Turn the unit’s rules into a working loop: list a game’s outcomes, compute each probability by hand, run the game many times, and compare the counts you observed against the probabilities you predicted.
Design a simple two-stage chance game (two coins, two dice, or a bag of coloured tokens), predict the probability of every key outcome using only this unit's rules, then run the game at least 40 times and check your predictions against what actually happened.
- A complete outcome list for your game, with a one-line check that the outcomes are equally likely.
- Three predicted probabilities, each labelled with the rule used — multiply, add, or complement — and the arithmetic shown.
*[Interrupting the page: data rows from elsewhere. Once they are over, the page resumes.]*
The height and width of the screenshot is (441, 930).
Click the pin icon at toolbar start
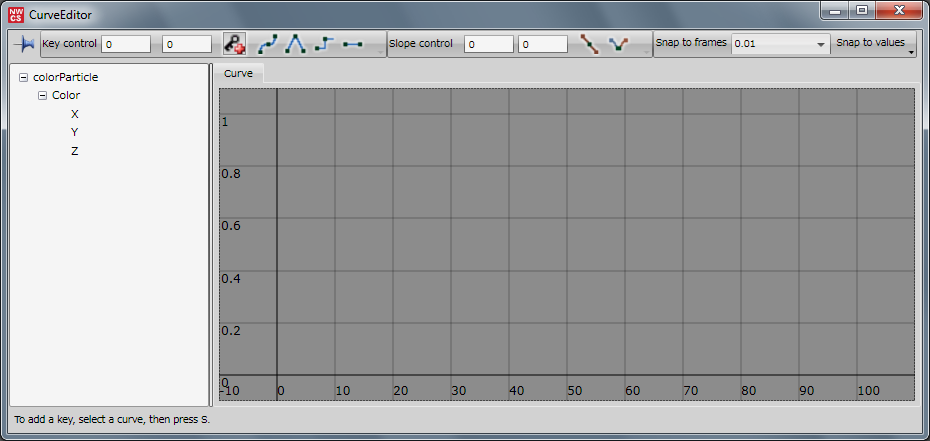pos(24,45)
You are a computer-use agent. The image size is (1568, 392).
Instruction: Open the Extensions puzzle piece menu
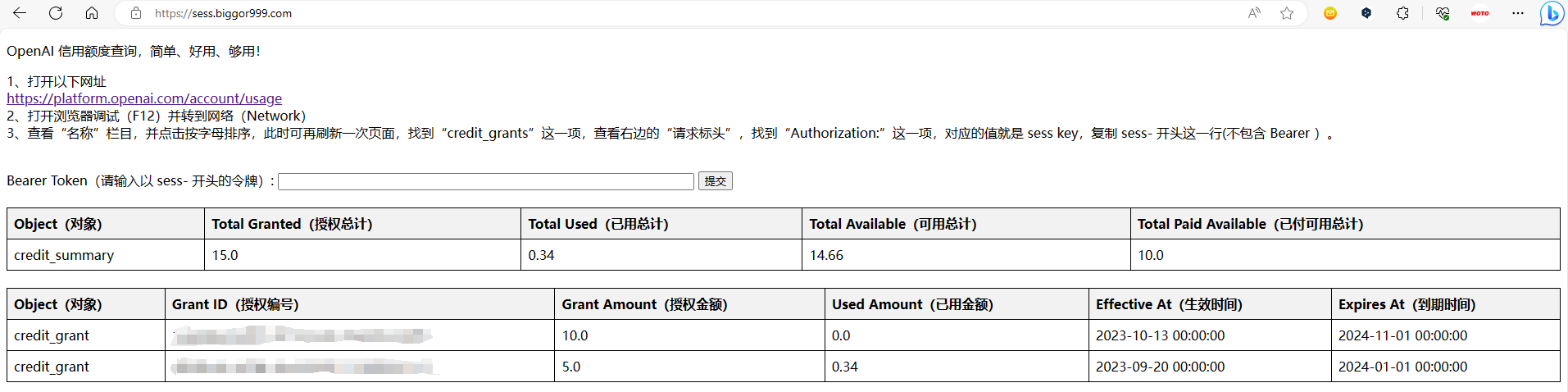[x=1403, y=13]
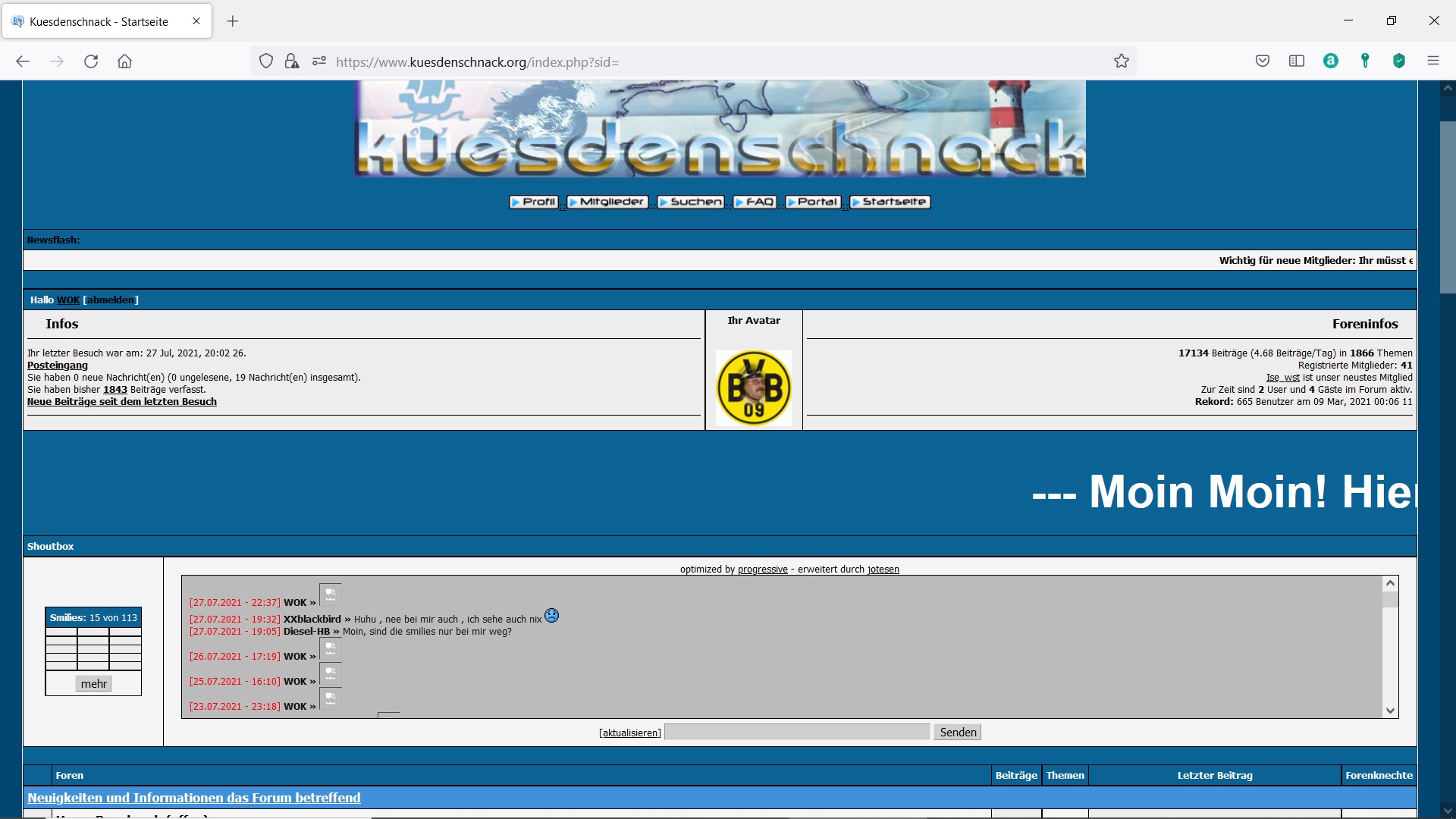Viewport: 1456px width, 819px height.
Task: Go to the FAQ navigation button
Action: (x=755, y=202)
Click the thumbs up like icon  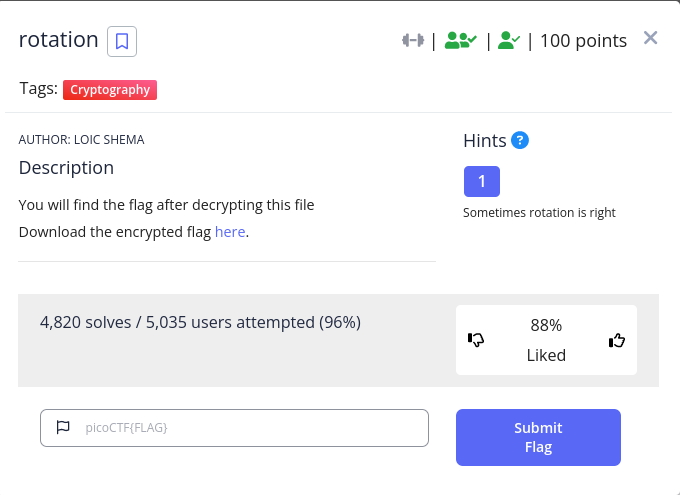pyautogui.click(x=617, y=340)
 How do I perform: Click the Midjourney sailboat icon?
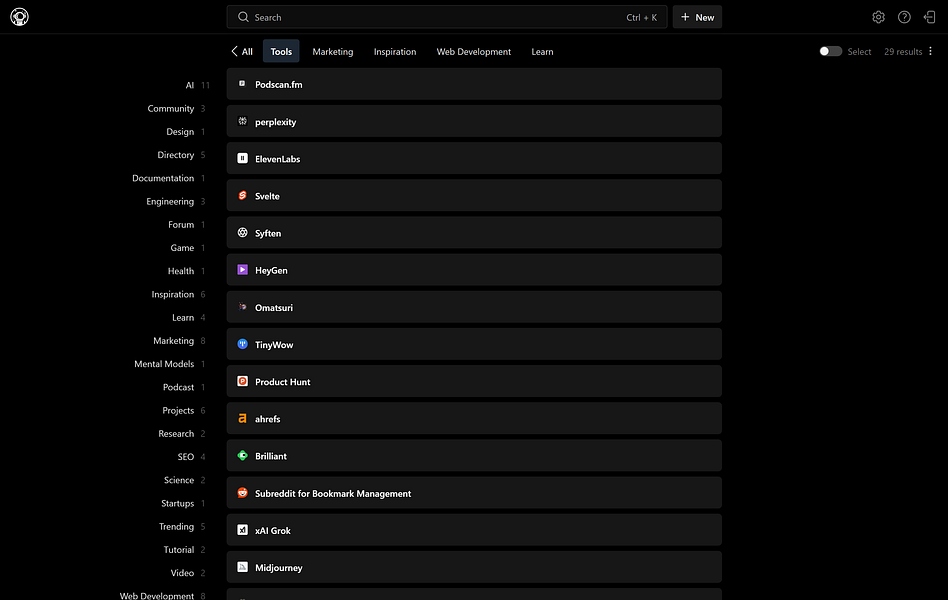coord(241,567)

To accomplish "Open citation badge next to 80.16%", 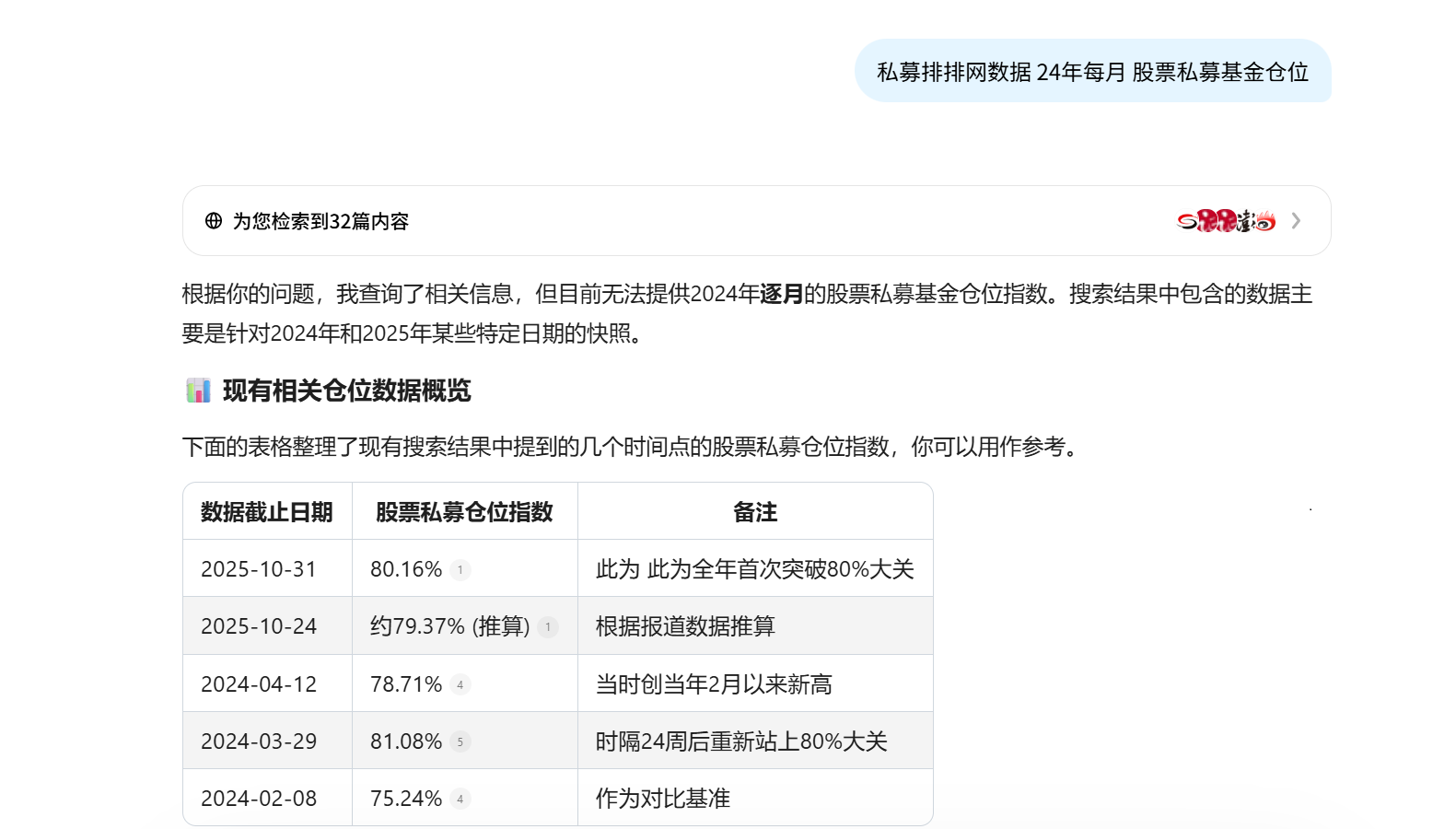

- A results table with three rows: event, predicted probability, observed fraction from at least 40 runs.
- One short paragraph: for any event whose observed fraction differs from your prediction, explain why a small number of runs does not match the exact probability, and what you would expect if you ran the game 1000 times instead.
- Add a fourth event that mixes rules — e.g. 'at least one 6 in two rolls' — and show it is easiest to compute as the complement of 'no 6 at all' (1 minus 5/6 × 5/6).
- Make one stage dependent: draw two tokens WITHOUT putting the first back, recompute the second-draw probability, and explain how the numbers changed from the independent version.
- Increase your runs to 100 or more and show that the observed fractions move closer to your predicted probabilities as the number of runs grows.
This is the loop behind every probability claim: list the outcomes, compute by favourable over total, combine with multiply for ‘both’, add for ‘either exclusive’, and the complement for ‘not’ — then test against reality. Seeing 40 runs land near your predictions, and drift even closer at 100, turns the rules from things you memorised into things you trust.